Став богачом и знаменитостью, Некрасов не утратил чувства реальности – главного петербургского чувства: как бы ни блистали в театральной, допустим, зале хрустальные люстры и дамские декольте, не забывай – снаружи, на улице, смертельно холодно и не всем пешеходам суждено воротиться домой. Ночь и зима со всех сторон обступают сияющую столицу – и жаждут ее поглотить. Лови, лови световой день, беги, беги среди сугробов, горожанин!

  • Двадцать градусов! Щеки и уши
  • Не беда, – как-нибудь ототрем!
  • Целиком христианские души
  • Часто гибнут теперь…

И далее – все, как теперь, как в сегодняшней газете…

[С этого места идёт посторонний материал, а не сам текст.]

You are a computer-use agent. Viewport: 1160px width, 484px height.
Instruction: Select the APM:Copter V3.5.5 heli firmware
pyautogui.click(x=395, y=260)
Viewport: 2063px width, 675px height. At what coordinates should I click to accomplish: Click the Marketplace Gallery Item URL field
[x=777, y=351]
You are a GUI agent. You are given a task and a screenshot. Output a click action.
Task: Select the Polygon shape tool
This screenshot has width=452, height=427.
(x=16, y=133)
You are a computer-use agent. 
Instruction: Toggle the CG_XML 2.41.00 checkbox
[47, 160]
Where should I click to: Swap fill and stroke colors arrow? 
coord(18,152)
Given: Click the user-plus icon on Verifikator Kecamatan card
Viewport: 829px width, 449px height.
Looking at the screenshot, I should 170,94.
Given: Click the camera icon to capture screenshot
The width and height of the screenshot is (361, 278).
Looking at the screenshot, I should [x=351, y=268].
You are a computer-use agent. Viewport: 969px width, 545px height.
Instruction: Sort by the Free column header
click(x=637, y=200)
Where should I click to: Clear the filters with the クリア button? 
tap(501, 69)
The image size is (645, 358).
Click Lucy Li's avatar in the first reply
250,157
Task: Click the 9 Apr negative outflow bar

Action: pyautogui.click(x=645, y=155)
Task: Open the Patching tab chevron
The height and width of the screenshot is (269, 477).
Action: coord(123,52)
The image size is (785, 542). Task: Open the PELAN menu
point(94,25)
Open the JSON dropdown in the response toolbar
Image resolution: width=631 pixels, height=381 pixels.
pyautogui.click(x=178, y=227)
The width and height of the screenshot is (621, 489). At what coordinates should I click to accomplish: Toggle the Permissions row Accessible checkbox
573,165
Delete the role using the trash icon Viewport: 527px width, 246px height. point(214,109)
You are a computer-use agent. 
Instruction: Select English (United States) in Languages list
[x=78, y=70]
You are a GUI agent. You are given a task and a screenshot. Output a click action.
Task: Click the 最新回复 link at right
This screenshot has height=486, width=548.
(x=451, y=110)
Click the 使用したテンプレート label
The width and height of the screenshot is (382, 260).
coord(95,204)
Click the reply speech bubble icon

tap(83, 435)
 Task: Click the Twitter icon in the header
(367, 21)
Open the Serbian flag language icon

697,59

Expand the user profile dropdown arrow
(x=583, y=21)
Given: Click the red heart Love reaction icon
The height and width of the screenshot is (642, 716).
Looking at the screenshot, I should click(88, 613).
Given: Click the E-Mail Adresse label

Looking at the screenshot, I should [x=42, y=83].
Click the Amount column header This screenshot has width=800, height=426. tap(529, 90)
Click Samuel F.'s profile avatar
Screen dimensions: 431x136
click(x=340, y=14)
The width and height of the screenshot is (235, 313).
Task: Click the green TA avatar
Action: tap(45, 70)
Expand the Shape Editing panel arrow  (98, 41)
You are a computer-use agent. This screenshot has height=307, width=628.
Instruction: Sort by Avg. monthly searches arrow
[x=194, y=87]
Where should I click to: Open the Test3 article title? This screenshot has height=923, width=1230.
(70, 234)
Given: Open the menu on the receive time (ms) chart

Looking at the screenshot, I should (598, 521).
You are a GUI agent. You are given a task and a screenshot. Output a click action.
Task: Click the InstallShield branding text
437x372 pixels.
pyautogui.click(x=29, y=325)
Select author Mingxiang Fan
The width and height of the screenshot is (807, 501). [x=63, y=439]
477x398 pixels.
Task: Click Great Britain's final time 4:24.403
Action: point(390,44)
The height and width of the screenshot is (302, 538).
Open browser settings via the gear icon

Что ж! Раскалим кирпич, запалим свечу и, пока телевизор, обесточенный, не лжет, будем читать Некрасова. Новые смыслы открываются, ей-богу. Вот, например, все думают, что труб заунывные звуки – это какой-нибудь духовой оркестр проходит под окном. Ничего подобного! Дело происходит в петербургской мансарде – и слышно, как завывает в дымоходах ветер. Прислушайтесь: органная сюита. Юбилейная. Исполняют петербургские дома под управлением Зимы.

15 января 2003

История одного привидения

Вот и с Башмачкиным известное несчастье случилось тоже на Сенной. «Он приблизился к тому месту, где перерезывалась улица бесконечною площадью с едва видными на другой стороне ее домами, которая глядела страшною пустынею. Вдали, бог знает где, мелькал огонек в какой-то будке, которая казалась стоявшею на краю света». Другой такой петербургской картинки на бегу от центра к окраине больше негде было увидать в том столетии: точно – Сенная! Так что будьте осторожны, водители автомашин, миновав эту площадь: в переулках, разбегающихся от Садовой улицы к Фонтанке и Мойке, а также и на набережных каналов – Екатерининского и Крюкова – не вздумайте тормозить, если в зеркале заднего вида вдруг покажется, страшно приблизившись, бледное, как снег, несчастное лицо. Не тормозите и ни в коем случае не приоткрывайте дверцу. Жмите, наоборот, на акселератор, или как он там у вас называется. Потому что в этих местах обитает городское привидение – Маленький Человек. Он попытается, пахнувши на вас могилою, завести такую речь: «А! так вот ты наконец! наконец я тебя того, поймал за воротник! твоей-то шинели мне и нужно!» В этом случае улепетывайте не отвечая, не оглядываясь. И сразу же, сразу же позабудьте то ужасное, что он прокричит вам вслед, эти роковые четыре слога…

Дело в шляпе

На самом-то деле не надобна ему наша верхняя одежда. «Шинель» – это так, для завязки разговора, вроде как пароль. Так уж получилось, что Маленький Человек при первом своем появлении в нашем городе (вернее – в нашем уме) выпал, с позволения сказать, из шинели:

  • И так, домой пришед, Евгений
  • Стряхнул шинель…

Дело было 6 ноября (1824) – то есть в такое время года, что и по новому стилю холодно. А вообще-то, главный аксессуар Маленького Человека – отнюдь не шинель. Есть в его обиходе предмет гораздо необходимей, отсутствие которого – сигнал бедствия, социального либо стихийного:

  • …Он не слыхал
  • Как подымался жадный вал,
  • Ему подошвы подмывая,
  • Как дождь ему в лицо хлестал,
  • Как ветер, буйно завывая,
  • С него и шляпу вдруг сорвал…

Прибавив незабываемое деепричастие «пришед», получаем словесный портрет Маленького Человека, позволяющий опознать его на любой старинной литографии: это пешеход в шляпе. Тот, кто, подобно абсолютному большинству, передвигается по стогнам столицы в любую погоду не иначе как на своих двоих, – но выделяется из толпы головным убором: это не фуражка, тем паче не картуз и, боже упаси, – не шапка.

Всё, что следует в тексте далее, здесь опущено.